Universidade do Vale do Rio dos Sinos

Faculdade de Direito

O PROCESSO ADMINISTRATIVO E A TUTELA DOS INTERESSES TRANSINDIVIDUAIS: A AUDIÊNCIA PÚBLICA COMO INSTRUMENTO DO CONTRADITÓRIO NA ESFERA ADMINISTRATIVA

Monografia de Direito Administrativo

 Leonardo de Freitas Rostirolla




Introdução

O Poder, como observa MOREIRA NETO (Obra Citada, p. 55), por imperativos de organização interna, tende a concentrar-se nas instituições do Estado e divide-se em funções (legislativa, administrativa e judiciária). Entretanto, é legítimo, e cada vez mais necessário para que o Estado não se desvirtue de sua finalidade precípua (atender da melhor maneira possível às necessidades da sociedade), que o povo reserve para si, individual ou coletivamente, meios de exercício direto do poder do qual é o titular originário. Tais meios concretizam a participação popular que, sob esse enfoque, pode-se definir como as “modalidades de expressão da vontade individual e coletiva da sociedade aptas a interferir, formal ou informalmente, nos processos de poder do Estado, especificamente em suas expressões legislativa, administrativa e judicial”
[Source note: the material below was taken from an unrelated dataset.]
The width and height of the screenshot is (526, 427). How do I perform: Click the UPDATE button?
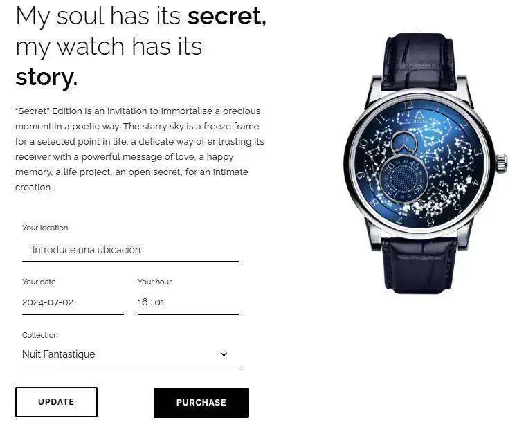(56, 402)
A presente peça será, então, acompanhando o voto do ministro Joaquim Barbosa na Ação Direta de Inconstitucionalidade (ADI) nº 1.976-7, julgada em 28 mar. 2007, [1] que julgou inconstitucional a exigência de depósito prévio ou de arrolamento de bens e direitos para a interposição de recurso administrativo considerando que tornar o procedimento administrativo impossível ou inviável, por meios indiretos, constitui ofensa ao princípio da legalidade. Em seu voto o excelentíssimo ministro abordou o tema do processo administrativo sobre os seguintes aspectos: a) o princípio democrático no procedimento administrativo; b) o procedimento administrativo e o princípio da legalidade; e c) o procedimento administrativo e os direitos fundamentais.

Ocorre que a democracia representativa apresenta sinais de crise e está cada vez mais distante dos anseios populares. Diante desse panorama, os Estados que buscam manter o regime democrático estão prevendo, em suas legislações, mecanismos de participação popular como um complemento ao sistema de democracia representativa, o que permite aos cidadãos, em certas ocasiões, deliberar sobre assuntos políticos de forma direta. Temos, portanto, o procedimento administrativo com uma dupla finalidade. De um lado embasando e servindo como filtro de legalidade das decisões administrativas e de outro como instrumento de proteção das garantias fundamentais -principalmente o contraditório e o devido processo legal- dos administrados frente às ingerências da Administração Pública. Na Brilhante definição de NELSON NERY JÚNIOR, [2] “por contraditório deve-se entender, de um lado, a necessidade de dar-se conhecimento da existência da ação e de todos os atos do processo às partes; e de outro, a possibilidade de as partes reagirem aos atos que lhe sejam favoráveis. Os contendores têm direito de deduzir suas pretensões e defesas, realizarem as provas que requereram para demonstrar a existência de seu direito, em suma, direito de serem ouvidos paritariamente no processo em todos os seus termos".

Traçando a evolução dos institutos legais pátrios que buscaram, ao longo do tempo, efetivar a participação cidadã na decisão dos rumos da Administração, e ainda comparando com a legislação de países com cultura semelhante à nossa, o presente trabalho tem por escopo a busca de uma maior participação popular nos procedimentos que formam as decisões das quais os próprios populares sofrerão os efeitos. Esta democracia participativa se consolida na medida em que os cidadãos utilizem todas as possibilidades participativas expressas na legislação e através delas ampliem ainda mais o dever dos governantes de ouvir a sociedade e prestar contas de suas gestões.

Para isso, foi feito todo um embasamento histórico desde o surgimento do conceito moderno de Estado e a teoria da tripartição dos poderes, passando pelos conceitos de democracia e função administrativa para justificar a importância da efetiva manifestação da opinião pública antes da tomada de decisão administrativa. Uma breve retrospectiva histórica destinada à melhor compreender sua função na organização política atual bem como sua inserção no modelo contemporâneo de Estado evidenciando o papel da participação popular no contexto político administrativo moderno.